Player who spent 4 years at Southampton before release at 18.
“I will forever be grateful for the time people at the club have spent making sure my time there was the best it could be, but also the time they spent making sure we grew into be good all round people and live good lives whether it was with football or without”
A released Scholar.
In a data driven world why don’t we introduce some numbers. Southampton released 11 players from the U16 group from the 2017/18 season. All 11 players went on to sign a Scholarship at a professional football club, a 100% success rate. The following season 10 players were released of which 7 have signed with professional clubs, 2 have entered higher education, and 1 is unaccounted for at the time of writing. Is this tremendous statistic by chance? No chance.
The club operate an exit strategy for all released players. It is of course the nature of the beast in this occupation, and considered by many academy football practitioners as the toughest part of the job.

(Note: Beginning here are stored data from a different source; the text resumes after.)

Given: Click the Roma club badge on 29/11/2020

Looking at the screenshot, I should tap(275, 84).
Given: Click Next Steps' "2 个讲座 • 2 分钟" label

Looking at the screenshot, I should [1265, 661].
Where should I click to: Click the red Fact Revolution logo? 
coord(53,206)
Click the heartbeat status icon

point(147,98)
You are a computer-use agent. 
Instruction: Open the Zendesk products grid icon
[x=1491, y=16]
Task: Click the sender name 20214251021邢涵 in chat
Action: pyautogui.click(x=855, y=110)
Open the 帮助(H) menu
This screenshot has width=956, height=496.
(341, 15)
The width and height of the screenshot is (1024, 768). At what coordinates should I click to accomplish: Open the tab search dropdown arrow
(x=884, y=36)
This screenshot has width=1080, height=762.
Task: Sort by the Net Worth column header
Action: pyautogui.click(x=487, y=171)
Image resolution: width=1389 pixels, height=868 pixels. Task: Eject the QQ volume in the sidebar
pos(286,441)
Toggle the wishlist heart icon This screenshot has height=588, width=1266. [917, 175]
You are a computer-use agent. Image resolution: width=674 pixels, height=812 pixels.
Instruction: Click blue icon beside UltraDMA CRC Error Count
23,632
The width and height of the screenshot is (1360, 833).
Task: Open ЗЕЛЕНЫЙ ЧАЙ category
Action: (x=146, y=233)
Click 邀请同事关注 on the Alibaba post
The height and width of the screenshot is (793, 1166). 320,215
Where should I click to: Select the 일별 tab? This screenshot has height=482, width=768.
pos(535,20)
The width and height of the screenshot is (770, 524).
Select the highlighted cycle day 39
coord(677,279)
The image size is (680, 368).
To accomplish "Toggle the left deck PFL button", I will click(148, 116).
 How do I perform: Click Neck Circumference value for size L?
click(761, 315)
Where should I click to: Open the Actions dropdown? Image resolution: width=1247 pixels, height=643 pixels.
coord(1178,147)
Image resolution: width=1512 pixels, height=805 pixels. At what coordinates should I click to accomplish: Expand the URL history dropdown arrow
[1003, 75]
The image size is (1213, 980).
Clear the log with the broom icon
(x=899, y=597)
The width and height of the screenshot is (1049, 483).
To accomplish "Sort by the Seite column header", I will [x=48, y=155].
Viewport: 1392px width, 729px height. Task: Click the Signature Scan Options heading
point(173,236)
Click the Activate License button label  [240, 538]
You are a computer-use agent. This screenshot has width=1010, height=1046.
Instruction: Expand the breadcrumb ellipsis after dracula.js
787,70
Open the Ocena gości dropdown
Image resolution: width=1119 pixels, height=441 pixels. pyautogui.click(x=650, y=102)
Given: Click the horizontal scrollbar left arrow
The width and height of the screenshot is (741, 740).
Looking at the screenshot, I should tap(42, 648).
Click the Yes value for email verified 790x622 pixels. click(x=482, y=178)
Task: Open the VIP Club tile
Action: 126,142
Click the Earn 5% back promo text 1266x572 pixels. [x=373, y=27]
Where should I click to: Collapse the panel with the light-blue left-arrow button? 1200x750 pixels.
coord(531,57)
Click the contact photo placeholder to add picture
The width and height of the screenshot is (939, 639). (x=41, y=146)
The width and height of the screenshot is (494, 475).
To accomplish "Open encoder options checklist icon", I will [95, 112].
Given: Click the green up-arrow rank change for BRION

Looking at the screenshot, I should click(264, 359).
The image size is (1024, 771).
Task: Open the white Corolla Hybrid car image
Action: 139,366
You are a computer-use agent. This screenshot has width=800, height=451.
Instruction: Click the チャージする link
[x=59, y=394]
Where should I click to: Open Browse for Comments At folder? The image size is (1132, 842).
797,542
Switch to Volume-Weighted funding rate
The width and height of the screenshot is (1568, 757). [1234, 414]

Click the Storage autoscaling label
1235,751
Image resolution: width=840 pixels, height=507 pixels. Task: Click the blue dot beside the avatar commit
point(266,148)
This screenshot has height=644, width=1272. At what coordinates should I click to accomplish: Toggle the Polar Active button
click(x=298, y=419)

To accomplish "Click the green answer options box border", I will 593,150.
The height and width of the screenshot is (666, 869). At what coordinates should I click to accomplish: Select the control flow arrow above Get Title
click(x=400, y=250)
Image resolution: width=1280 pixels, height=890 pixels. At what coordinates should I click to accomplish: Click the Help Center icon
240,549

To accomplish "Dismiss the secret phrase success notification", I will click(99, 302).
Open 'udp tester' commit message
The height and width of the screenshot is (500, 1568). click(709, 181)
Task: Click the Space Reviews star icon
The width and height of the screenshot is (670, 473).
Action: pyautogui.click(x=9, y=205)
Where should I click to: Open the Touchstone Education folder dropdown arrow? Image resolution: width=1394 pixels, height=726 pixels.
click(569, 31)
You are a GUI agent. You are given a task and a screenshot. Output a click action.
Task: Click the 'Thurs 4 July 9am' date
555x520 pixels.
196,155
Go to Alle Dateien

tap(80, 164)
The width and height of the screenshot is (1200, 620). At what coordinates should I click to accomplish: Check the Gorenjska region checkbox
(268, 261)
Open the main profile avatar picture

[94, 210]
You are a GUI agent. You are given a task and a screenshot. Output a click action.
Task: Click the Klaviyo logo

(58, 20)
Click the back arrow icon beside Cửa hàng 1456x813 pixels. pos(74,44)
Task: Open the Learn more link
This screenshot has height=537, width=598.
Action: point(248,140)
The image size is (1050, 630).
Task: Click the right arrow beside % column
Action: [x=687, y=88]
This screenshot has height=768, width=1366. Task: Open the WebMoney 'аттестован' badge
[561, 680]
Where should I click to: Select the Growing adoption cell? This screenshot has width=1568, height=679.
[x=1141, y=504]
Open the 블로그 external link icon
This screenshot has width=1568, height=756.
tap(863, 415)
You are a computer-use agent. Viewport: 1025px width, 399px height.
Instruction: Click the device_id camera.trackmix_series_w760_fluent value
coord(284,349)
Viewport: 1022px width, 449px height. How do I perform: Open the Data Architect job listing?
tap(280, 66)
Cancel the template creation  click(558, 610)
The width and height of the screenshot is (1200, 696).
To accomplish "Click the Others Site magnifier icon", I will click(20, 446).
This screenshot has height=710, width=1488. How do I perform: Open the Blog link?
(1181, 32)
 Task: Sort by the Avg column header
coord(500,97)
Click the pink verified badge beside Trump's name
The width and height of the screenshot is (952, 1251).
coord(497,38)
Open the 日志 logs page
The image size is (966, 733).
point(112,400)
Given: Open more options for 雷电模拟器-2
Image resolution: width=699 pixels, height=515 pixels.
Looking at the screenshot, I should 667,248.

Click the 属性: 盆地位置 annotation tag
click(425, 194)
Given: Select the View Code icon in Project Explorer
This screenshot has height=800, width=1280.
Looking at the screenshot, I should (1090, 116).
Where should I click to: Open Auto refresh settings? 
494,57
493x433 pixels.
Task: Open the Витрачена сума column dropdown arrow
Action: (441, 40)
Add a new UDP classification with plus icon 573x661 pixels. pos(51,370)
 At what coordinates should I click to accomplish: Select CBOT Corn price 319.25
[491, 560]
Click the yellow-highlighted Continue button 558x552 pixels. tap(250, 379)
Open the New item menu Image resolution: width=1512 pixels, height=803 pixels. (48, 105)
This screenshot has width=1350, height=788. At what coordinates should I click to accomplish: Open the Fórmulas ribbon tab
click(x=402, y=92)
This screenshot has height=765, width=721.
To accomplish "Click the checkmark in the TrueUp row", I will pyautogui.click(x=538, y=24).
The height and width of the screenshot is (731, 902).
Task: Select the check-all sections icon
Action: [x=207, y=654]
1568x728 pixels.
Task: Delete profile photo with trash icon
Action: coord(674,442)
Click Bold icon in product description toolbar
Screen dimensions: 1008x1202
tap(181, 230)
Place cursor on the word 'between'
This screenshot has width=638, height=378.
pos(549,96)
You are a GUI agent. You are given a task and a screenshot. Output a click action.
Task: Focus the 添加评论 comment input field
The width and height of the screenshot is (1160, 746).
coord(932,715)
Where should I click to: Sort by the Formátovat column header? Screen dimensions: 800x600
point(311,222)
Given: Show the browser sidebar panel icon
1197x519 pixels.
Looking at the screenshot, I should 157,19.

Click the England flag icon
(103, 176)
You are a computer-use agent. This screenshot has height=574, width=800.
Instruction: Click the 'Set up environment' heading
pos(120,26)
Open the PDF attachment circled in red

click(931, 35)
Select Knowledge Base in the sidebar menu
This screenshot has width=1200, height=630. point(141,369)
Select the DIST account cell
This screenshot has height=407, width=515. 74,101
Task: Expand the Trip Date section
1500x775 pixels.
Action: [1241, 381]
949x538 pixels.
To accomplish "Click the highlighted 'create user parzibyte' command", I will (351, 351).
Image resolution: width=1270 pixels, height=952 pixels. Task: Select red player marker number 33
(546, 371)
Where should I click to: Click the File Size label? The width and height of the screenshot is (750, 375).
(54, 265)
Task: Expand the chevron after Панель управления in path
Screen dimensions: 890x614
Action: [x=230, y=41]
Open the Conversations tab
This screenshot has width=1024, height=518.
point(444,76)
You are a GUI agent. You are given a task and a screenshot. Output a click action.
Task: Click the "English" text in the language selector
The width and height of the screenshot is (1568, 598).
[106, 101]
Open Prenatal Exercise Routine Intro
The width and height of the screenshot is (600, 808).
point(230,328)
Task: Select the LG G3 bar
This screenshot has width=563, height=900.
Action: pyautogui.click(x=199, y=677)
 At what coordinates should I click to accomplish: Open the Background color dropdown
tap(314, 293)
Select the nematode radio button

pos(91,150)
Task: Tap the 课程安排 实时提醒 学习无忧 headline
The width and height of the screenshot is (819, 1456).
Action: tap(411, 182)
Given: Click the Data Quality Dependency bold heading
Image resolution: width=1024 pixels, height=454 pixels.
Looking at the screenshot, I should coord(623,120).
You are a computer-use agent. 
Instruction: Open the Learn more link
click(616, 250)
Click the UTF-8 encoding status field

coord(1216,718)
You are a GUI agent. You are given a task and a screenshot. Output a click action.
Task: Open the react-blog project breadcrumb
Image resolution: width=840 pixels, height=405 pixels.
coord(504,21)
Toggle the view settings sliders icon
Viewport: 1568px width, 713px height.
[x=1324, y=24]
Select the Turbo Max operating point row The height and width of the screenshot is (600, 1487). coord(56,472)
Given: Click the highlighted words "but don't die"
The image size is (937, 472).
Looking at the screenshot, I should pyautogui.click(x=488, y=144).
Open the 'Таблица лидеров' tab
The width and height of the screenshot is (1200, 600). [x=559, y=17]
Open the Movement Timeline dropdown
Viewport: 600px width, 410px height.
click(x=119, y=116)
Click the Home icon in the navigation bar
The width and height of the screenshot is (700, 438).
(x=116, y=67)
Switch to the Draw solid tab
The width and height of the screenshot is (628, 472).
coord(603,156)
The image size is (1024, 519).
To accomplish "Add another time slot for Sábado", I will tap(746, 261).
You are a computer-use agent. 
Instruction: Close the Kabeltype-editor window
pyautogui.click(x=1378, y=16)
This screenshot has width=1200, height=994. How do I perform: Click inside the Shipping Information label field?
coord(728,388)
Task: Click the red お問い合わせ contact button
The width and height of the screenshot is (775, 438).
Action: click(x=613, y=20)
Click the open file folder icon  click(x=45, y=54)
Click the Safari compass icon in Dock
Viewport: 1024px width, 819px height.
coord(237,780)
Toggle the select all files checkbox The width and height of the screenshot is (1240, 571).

Ian, aware of the decisions and which player’s will need his support, prior to parent and child meetings begins his work immediately. Acting almost as an agent or intermediary on behalf of the player. Contacting clubs through an extensive network built over time he is able to forward a comprehensive dossier showcasing their talents to any prospective new employer.
The detail is exhaustive. A combination of written documents and video files offer a true reflection of the players’ performance metrics. It’s true that since the inception of the The Elite Player Performance Plan (EPPP) in 2012, accountability at club and staff level has increased tenfold. Every staff member associated with that player’s development contribute to a mix of objective and subjective information. Technical coaches offer summary of their skills, highlighting strengths and weaknesses supported by game statistics and periodic performance reviews; analysts capture game and training footage; conditioning coaches map the physical load, training data, and current maintenance or production programming, with a mix of performance measurements that chronologically define the player’s output. Some CV!
It is not always an easy process for both Ian and the player. The administrative duties are far-reaching , player incomings and outgoings within an academy take considerable expertise and knowhow. Notwithstanding the logistics of transport, accommodation and kit, there is always the overriding governance of the Premier League, the Football League, the Football Association, and the club’s internal policy and procedures to comply and satisfy. On behalf of one individual Ian contacted 54 clubs, with the player unsuccessfully trialing at 9.
Today, the player remains unattached and Ian remains determined.